From: "Avner Zarmi"
Sent: Monday, May 28, 2012 10:49:30 PM
Subject: The Word Teva'
Dear Dr NosonovskY:
Thank you for paying such close asstention during my lkittle talk on Shavu'oth night at Lake Park Synagogue.
It turns out that you were correct that the word "teva'" per se does not occur in the Biblical corpus; my memory failed me. The root occurs dozens of times with such senses as "sink, impress, impose, seal" and so on; the words matba'ath and taba'ath, both of which mean a "signet ring", both occur built on this root as well.
The word itself does appear prominently in Mishnaic and Midrashic sources, however.

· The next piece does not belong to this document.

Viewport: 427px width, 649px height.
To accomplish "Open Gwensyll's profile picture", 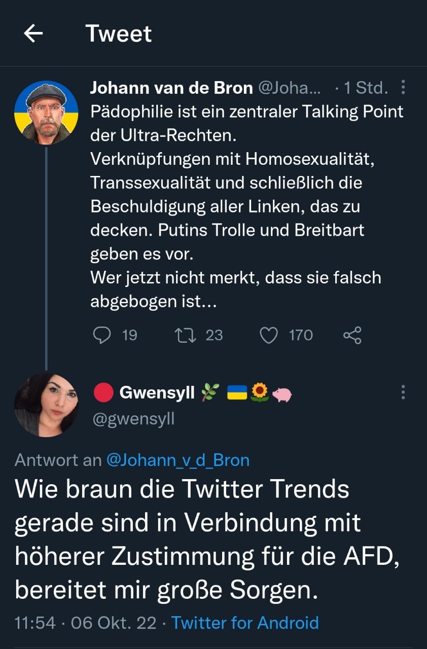I will tap(46, 405).
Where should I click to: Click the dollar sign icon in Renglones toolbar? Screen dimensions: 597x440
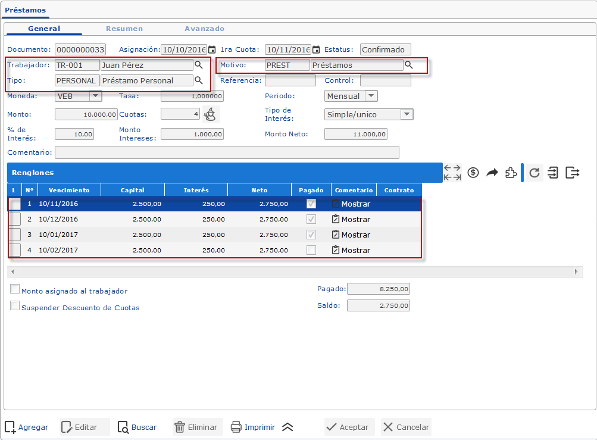click(x=473, y=173)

This does not preclude the possibility that the word was in use during Biblical times, only that it is not attested in the Biblical corpus, and does occur as word after the Return to Tziyyon.
Rabbi Avi Zarmi
Dear Rabbi Zarmi,
Thank you for taking very seriously my question!
Yes, you are right, the word teva' occurs in the Midrashic literature (e.g., Bamidbar Rabba 14) with the meaning of "shape" and emerges as a philosophical term in Ibn Tibbon's translation of RAMBAM's Moreh Nevuchim, where it is a translation of the Arabic term tabi'a. Ibn Tibbon explains:
"Nature [teva'] is a term that has many meanings, especially in our language, especially since I use it in place of two different Arabic terms, which themselves have different meanings. The one is tabi'a, and the other tab'. ... The philosophers already explained these two terms and the meanings each possesses. What we need to mention here are only the following: One says 'teva' with reference to the principle of any change, persistence or abiding ... any power that exists in a thing always, without changing, is called 'teva'."
Note that as a philosophical term, Nature is complimentary with Culture. Both term are Hellenistic and they are foreign to the Jewish Biblical worldview. The somewhat similar Jewish term is Toldot from the root YLD, as it represents the idea of dynamic "procreation" of the world (Hebrew worldview) as opposed to the static "imprinting" (Hellenistic view).
By the way, I enjoyed you Shiur a lot, in particular the verse from Jeremy 33:25 on the role of the the subject (accepting the Covenant) in the establishing of the physical laws.
Thank you very much for your lesson and for the response! I would love to attend you other lectures and lessons.